Data extract>

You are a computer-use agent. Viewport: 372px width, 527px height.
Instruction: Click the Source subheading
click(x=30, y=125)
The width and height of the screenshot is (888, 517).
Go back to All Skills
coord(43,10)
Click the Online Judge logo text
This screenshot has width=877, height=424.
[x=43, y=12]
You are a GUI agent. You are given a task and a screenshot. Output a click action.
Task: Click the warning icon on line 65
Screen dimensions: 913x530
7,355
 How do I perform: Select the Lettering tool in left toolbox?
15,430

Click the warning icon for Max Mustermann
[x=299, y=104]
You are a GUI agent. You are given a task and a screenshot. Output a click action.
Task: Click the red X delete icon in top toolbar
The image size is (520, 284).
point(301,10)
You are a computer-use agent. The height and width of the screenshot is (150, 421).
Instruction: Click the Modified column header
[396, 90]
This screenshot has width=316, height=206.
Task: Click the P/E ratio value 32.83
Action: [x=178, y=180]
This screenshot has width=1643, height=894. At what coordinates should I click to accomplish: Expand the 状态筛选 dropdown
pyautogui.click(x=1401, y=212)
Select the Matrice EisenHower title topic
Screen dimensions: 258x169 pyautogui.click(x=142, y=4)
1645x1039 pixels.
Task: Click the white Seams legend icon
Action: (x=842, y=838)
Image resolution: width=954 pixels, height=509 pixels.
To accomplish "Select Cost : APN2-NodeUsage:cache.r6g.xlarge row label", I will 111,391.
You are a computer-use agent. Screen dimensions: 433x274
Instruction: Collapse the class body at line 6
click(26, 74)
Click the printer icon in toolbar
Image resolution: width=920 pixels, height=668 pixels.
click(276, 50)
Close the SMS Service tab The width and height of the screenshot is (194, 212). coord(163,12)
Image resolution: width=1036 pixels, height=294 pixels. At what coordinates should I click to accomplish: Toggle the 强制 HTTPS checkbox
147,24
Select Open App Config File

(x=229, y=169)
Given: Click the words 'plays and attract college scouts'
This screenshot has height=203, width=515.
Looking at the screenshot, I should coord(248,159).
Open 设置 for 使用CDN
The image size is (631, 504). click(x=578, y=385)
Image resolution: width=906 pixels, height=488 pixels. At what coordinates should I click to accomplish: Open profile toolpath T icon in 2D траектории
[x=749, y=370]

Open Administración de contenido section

Exercise task>
Reproduce the lines verbatim, starting with the line that contains "Image resolution: width=1036" and continuing through the last of the lines.

Solution for this task>
Image resolution: width=1036 pixels, height=294 pixels. At what coordinates should I click to accomplish: Toggle the 强制 HTTPS checkbox
147,24
Select Open App Config File

(x=229, y=169)
Given: Click the words 'plays and attract college scouts'
This screenshot has height=203, width=515.
Looking at the screenshot, I should coord(248,159).
Open 设置 for 使用CDN
The image size is (631, 504). click(x=578, y=385)
Image resolution: width=906 pixels, height=488 pixels. At what coordinates should I click to accomplish: Open profile toolpath T icon in 2D траектории
[x=749, y=370]

Open Administración de contenido section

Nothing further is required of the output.